Próximos passos para a efetivação da lei
Após a aprovação na Câmara, o projeto agora segue para análise no Senado, onde será debatido e, se aprovado, será sancionado pelo presidente da República para se tornar lei. A efetivação dessa legislação tem o potencial de transformar a dinâmica dos programas de fidelidade no Brasil, beneficiando consumidores ao permitir maior liberdade e transparência na comercialização de milhas.
O acompanhamento e a pressão da sociedade são fundamentais nesse processo, já que a resposta e apoio público ao projeto podem ajudar a garantir a aprovação e implementação rápida e fiel da nova legislação.
Opiniões sobre as novas regras para venda de milhas
A nova regulamentação é amplamente vista como um avanço na proteção dos direitos dos consumidores e na transparência dos programas de fidelidade. Especialistas em direito do consumidor e ativistas têm expressado apoio à proposta, enfatizando a importância de equilibrar a relação de poder entre empresas e clientes.

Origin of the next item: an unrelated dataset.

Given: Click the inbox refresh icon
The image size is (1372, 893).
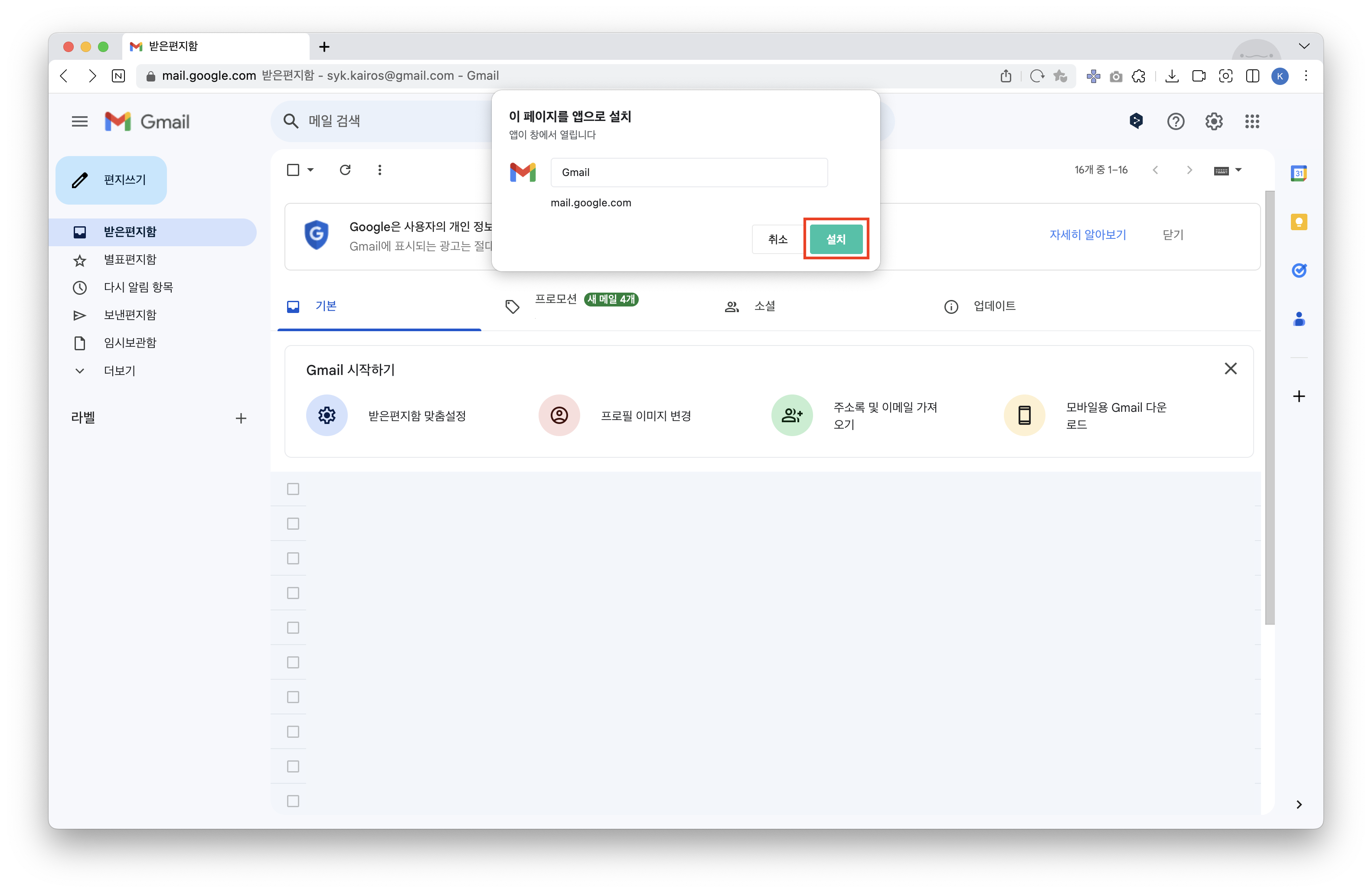Looking at the screenshot, I should [345, 170].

Os consumidores, por sua vez, demonstram otimismo em relação às reformas propostas, ansiosos para que a nova legislação traga mudanças significativas em suas experiências com as milhas. É esperado que a implementação dessas normas possa criar um ambiente mais justo e competitivo, promovendo um mercado de milhas mais funcional e acessível.
Por fim, todos esperam que a nova legislação seja apenas o primeiro passo em direção a uma regulamentação ainda mais robusta nos mercados de fidelidade, onde a proteção dos direitos do consumidor seja uma prioridade contínua.